Getting Started
As design-build continues to increase market share, more and more contractors will begin to explore the process of teaming with architects and engineers to propose upon and execute design-build opportunities. Regardless of how the
relationship is structured -- i.e., contractor as the lead, A/E as the lead, or joint venture -- contractors need to consider a variety of issues as they evaluate who to team with and how to best organize the team.
Who Should Be Your A/E Partner?
History has shown that successful design-build teams are built around teamwork and trust. The contractor must respect the A/E’s expertise in design and professional duties to the public.Likewise, the A/E must recognize the contractor’s need for cost-effective, practical and timely design solutions that meet the objectives of the owner’s program.

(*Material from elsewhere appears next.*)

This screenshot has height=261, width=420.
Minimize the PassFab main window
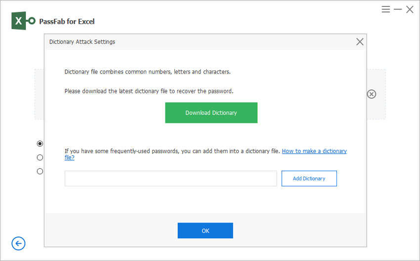398,9
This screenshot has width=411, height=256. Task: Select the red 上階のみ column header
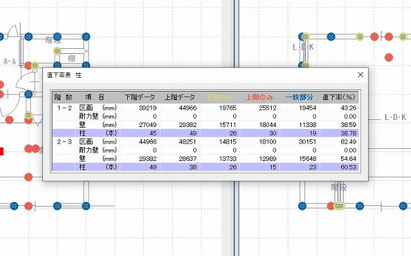(259, 98)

When each member of the design-build team understands the legitimate needs of the other team members, and trusts the team to act in the best interest of the team and the owner, few roadblocks exist to a successful and profitable venture.
There are several concrete ways to establish this type of relationship on your design-build projects. First, attempt to work with A/E firms that you know well and for which you have a high degree of professional respect. These are firms that should share your business philosophies in dealing with clients, particularly with respect to responsiveness, cost structure, risk tolerance and ability to work within the context of a team. Remember to look behind the organization to the specific individuals that will be performing the work -- these individuals will be the key to success once the job starts. Consider also whether the A/E:
Has some unique capabilities (i.e., local or industry sector expertise) that can make for a winning proposal and provide a great product for the owner;
Will be able to self-perform the critical design elements, and, if not, whether it is better capable of managing the subconsultants than you are; and
Is capable of assuming any risks associated with the project -- which may lead you into some interesting risk/reward allocations.
Above all, don’t forget that although the most talented A/E may help you get the job, it does not guarantee a successful and profitable project. As in all cases, make sure that your partner will be able to (a) produce buildable construction drawings, (b) cooperate in having its design value-engineered to meet the owner’s cost goals and (c) take responsibility for deficiencies during performance.
Who Should Do What On The Team?
Contractors and their A/E team members frequently pay little attention to their respective rights and obligations until after they are successful in obtaining an award. However, the right time to develop and document the business deal is at the teaming stage -- the point in time when the structure of the arrangement needs to be understood by both parties.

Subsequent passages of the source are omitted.